Eine vierte Art der Beziehung zwischen manifestem und latentem Element muß ich Ihnen noch
verschweigen, bis ihr Stichwort in der Technik gefallen ist. Ich werde Ihnen auch dann keine
vollständige Aufzählung gegeben haben, aber es reicht so für unsere Zwecke aus.
Haben Sie nun den Mut, die Deutung eines ganzen Traumes zu wagen? Machen wir den Versuch,
ob wir für diese Aufgabe gut genug ausgerüstet sind. Ich werde natürlich keinen der dunkelsten
wählen, aber doch einen, der die Eigenschaften eines Traumes in guter Ausprägung zeigt.

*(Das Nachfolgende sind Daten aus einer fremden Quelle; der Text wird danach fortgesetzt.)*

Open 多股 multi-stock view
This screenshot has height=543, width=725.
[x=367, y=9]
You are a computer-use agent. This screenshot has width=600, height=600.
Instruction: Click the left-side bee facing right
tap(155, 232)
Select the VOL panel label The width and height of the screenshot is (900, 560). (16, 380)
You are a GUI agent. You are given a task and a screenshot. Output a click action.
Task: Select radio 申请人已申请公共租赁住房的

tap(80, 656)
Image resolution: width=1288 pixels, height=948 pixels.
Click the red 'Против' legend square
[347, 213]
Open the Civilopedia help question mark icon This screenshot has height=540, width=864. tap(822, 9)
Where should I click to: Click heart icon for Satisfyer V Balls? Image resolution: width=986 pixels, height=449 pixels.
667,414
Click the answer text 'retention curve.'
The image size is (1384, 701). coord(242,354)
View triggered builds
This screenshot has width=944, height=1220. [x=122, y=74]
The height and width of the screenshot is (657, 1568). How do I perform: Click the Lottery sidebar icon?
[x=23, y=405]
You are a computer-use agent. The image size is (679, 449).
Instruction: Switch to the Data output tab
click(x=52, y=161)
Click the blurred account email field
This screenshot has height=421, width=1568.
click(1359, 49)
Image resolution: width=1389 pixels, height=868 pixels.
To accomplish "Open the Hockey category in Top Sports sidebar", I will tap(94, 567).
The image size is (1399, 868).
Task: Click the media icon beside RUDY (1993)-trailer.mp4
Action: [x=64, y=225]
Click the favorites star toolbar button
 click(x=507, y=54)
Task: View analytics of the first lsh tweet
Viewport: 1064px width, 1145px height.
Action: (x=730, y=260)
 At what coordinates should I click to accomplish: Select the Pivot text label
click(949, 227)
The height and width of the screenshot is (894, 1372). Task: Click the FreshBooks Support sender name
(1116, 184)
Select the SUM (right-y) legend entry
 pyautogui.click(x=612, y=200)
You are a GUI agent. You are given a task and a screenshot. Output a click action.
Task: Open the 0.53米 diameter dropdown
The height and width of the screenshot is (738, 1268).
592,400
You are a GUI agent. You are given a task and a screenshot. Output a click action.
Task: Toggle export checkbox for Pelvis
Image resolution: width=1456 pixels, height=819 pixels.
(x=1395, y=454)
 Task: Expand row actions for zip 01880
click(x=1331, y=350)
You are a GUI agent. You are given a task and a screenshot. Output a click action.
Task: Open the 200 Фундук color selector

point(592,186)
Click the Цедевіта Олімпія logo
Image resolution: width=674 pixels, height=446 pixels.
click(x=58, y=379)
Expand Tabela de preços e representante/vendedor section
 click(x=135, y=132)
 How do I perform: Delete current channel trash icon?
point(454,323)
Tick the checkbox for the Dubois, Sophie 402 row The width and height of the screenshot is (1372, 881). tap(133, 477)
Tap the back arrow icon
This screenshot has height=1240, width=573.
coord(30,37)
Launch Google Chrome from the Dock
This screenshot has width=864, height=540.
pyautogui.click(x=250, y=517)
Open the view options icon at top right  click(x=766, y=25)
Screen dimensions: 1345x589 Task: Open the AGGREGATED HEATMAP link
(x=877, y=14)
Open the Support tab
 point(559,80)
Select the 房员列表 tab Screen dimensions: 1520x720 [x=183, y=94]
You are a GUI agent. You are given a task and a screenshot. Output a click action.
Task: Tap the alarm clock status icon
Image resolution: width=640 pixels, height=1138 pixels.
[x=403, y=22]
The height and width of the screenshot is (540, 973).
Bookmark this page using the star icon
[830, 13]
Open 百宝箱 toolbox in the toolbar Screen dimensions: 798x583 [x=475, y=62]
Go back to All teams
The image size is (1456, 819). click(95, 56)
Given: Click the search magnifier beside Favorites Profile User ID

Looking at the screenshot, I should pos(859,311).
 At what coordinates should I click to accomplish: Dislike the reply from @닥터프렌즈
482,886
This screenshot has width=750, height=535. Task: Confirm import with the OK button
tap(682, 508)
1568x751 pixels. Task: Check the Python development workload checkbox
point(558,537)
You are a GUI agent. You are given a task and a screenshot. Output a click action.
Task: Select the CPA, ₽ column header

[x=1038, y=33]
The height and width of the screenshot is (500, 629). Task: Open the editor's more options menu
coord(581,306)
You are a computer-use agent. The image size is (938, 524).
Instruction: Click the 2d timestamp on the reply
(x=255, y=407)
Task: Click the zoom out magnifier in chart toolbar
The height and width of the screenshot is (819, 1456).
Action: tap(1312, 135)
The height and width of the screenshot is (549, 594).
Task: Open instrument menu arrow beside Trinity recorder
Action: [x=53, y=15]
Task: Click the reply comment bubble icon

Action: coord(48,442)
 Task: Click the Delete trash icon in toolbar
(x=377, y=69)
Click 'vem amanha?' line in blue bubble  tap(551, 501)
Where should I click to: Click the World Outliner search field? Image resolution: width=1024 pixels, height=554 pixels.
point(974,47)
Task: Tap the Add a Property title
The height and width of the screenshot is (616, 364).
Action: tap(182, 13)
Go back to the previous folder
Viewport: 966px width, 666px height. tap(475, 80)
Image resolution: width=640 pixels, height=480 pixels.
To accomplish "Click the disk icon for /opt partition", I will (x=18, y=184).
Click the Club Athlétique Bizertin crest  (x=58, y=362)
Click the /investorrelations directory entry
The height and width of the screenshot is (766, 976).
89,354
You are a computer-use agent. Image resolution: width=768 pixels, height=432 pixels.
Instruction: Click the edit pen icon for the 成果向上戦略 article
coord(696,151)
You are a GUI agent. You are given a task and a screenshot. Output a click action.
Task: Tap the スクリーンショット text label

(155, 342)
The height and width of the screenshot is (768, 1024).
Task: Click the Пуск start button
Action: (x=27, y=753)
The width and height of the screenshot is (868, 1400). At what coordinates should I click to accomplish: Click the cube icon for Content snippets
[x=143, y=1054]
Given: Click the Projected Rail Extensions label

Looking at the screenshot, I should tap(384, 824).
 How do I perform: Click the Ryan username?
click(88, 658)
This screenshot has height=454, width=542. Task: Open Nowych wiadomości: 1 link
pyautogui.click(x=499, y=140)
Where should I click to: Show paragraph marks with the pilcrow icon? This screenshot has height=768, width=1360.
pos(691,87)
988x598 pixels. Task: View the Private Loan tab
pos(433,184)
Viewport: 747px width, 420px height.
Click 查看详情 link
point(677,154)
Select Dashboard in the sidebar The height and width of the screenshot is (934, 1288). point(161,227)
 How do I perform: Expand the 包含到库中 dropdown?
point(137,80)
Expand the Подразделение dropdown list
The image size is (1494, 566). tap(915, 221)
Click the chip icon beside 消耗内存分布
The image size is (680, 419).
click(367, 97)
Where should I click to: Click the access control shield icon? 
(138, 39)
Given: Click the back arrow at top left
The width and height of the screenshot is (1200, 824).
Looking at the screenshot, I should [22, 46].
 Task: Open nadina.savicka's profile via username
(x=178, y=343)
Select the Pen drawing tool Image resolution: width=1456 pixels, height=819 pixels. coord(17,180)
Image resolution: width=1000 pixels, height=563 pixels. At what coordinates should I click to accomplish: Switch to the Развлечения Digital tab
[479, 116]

Also eine junge, aber schon seit vielen Jahren verheiratete Dame träumt: Sie sitzt mit ihrem
Manne im Theater, eine Seite des Parketts ist ganz unbesetzt. Ihr Mann erzählt ihr, Elise L. und
ihr Bräutigam hätten auch gehen wollen, hätten aber nur schlechte Sitze bekommen, 3 für 1 fl.
50 kr., und die konnten sie ja nicht nehmen. Sie meint, es wäre auch kein Unglück gewesen.
Das erste, was uns die Träumerin berichtet, ist, daß der Anlaß zum Traum im manifesten Inhalt
desselben berührt wird. Ihr Mann hatte ihr wirklich erzählt, daß Elise L., eine ungefähr
gleichaltrige Bekannte, sich jetzt verlobt hat. Der Traum ist die Reaktion auf diese Mitteilung.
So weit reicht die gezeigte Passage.